> _EXERCISE INSTRUCTIONS_
Convert the data, starting with the line that contains "This screenshot has width=1080, height=608." and going through the end of the data, into a Markdown table with the columns Row and Line. Number each line in the Row column and leave out blank lines.

> _RECORDS SHOWN_
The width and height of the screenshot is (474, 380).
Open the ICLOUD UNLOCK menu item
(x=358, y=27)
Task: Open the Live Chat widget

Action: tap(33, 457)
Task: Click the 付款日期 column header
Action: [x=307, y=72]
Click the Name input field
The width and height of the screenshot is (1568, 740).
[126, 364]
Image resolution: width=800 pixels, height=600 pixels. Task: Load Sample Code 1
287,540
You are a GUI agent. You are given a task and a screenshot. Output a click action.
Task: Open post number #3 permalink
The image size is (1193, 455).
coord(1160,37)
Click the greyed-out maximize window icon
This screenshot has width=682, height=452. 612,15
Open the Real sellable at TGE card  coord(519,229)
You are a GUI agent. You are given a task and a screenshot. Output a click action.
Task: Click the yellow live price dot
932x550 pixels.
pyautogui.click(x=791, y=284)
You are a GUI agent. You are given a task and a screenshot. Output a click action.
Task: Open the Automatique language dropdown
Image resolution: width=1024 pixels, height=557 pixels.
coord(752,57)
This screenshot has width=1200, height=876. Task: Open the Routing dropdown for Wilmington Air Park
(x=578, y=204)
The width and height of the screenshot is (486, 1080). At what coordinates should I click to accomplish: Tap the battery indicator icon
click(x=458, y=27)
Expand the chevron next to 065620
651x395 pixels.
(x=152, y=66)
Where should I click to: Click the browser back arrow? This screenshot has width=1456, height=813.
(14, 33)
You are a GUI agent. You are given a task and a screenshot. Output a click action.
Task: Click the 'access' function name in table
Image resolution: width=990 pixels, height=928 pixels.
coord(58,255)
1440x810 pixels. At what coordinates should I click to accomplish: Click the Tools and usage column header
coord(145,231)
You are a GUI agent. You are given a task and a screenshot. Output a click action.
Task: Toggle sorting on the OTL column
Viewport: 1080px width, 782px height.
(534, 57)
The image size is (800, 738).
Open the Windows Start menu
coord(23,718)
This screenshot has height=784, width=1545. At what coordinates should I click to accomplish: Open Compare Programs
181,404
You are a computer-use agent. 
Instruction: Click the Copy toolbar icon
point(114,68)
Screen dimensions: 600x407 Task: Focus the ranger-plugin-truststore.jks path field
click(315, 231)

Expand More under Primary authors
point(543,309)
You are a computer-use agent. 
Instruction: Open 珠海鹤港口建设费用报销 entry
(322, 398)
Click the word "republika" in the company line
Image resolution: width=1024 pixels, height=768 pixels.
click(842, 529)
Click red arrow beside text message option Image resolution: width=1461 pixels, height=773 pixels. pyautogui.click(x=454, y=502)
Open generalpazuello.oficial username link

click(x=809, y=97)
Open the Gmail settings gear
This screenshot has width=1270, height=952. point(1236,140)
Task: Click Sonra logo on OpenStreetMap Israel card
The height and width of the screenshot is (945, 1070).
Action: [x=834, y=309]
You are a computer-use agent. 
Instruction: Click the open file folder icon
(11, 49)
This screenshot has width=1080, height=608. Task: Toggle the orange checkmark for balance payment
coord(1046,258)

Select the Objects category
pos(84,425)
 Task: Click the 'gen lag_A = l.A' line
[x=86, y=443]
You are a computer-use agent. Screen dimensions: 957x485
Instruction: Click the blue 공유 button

> _RESULT FOR THIS EXERCISE_
| Row | Line |
|---|---|
| 1 | This screenshot has width=1080, height=608. Task: Toggle the orange checkmark for balance payment |
| 2 | coord(1046,258) |
| 3 | Select the Objects category |
| 4 | pos(84,425) |
| 5 |  Task: Click the 'gen lag_A = l.A' line |
| 6 | [x=86, y=443] |
| 7 | You are a computer-use agent. Screen dimensions: 957x485 |
| 8 | Instruction: Click the blue 공유 button |